By Sarah Thomas Baldwin

My daughter Emily loves to play hide and seek. Emily is in the developmental stage where if she can’t see you, she thinks she is hidden. It’s very adorable. You will find her halfway under her bed with her feet sticking out. Or she will hide under the table or chair with her head tucked from view, convinced that she is hidden since she can’t see you.

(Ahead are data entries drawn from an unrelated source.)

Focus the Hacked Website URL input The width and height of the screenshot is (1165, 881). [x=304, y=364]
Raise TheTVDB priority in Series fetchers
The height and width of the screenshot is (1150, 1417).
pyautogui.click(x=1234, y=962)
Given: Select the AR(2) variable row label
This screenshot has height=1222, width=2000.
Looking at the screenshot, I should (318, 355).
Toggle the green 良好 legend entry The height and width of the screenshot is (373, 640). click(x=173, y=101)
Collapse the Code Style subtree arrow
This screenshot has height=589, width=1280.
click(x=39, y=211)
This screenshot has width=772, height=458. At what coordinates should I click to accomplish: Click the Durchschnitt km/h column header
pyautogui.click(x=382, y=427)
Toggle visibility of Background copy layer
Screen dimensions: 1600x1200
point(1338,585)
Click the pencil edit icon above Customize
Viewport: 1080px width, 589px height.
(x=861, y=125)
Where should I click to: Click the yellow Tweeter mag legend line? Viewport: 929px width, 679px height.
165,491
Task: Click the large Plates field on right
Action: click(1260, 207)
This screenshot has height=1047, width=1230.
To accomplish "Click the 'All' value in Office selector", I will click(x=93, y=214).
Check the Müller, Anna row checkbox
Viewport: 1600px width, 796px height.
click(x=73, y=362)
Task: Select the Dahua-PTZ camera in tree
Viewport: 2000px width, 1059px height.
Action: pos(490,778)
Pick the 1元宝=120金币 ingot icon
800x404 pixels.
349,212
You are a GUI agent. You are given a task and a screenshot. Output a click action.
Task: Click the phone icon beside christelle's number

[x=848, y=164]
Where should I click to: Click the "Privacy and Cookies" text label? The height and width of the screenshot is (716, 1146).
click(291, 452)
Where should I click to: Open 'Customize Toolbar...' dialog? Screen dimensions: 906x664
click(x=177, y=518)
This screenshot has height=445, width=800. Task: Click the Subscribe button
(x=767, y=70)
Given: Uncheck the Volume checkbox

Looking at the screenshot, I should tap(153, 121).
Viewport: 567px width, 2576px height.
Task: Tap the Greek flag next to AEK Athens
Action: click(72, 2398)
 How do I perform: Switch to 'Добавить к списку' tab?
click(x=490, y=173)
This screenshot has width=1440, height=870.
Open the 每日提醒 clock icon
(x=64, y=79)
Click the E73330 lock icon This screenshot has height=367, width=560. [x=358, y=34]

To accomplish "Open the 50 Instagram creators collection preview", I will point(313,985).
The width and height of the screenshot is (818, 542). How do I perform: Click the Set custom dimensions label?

If you “pretend” not to find her for very long, she starts giving you clues. Sometimes it’s giggles, sometimes it’s “Here!” every few moments. “Here!” — short for “Here I am!”

“Here! Here! Here!”

Emily’s favorite part of the game is being found. When you get to her hiding place, and make a big deal of being surprised, shouting “I found you,” she shrieks happily and overflows with enthusiasm. It doesn’t seem to get old — she says, “Again! Hide and seek!”

She loves being found.

When it’s my turn to hide, I like to find a place where I can nap for five minutes (like under a blanket on my bed, or under pillows on the couch). It’s a lovely five-minute nap. When she finds me and tears off the blanket or throws off the pillows, she is giggly and happy and yells, “Found you!” at the top of her lungs. She loves to find me.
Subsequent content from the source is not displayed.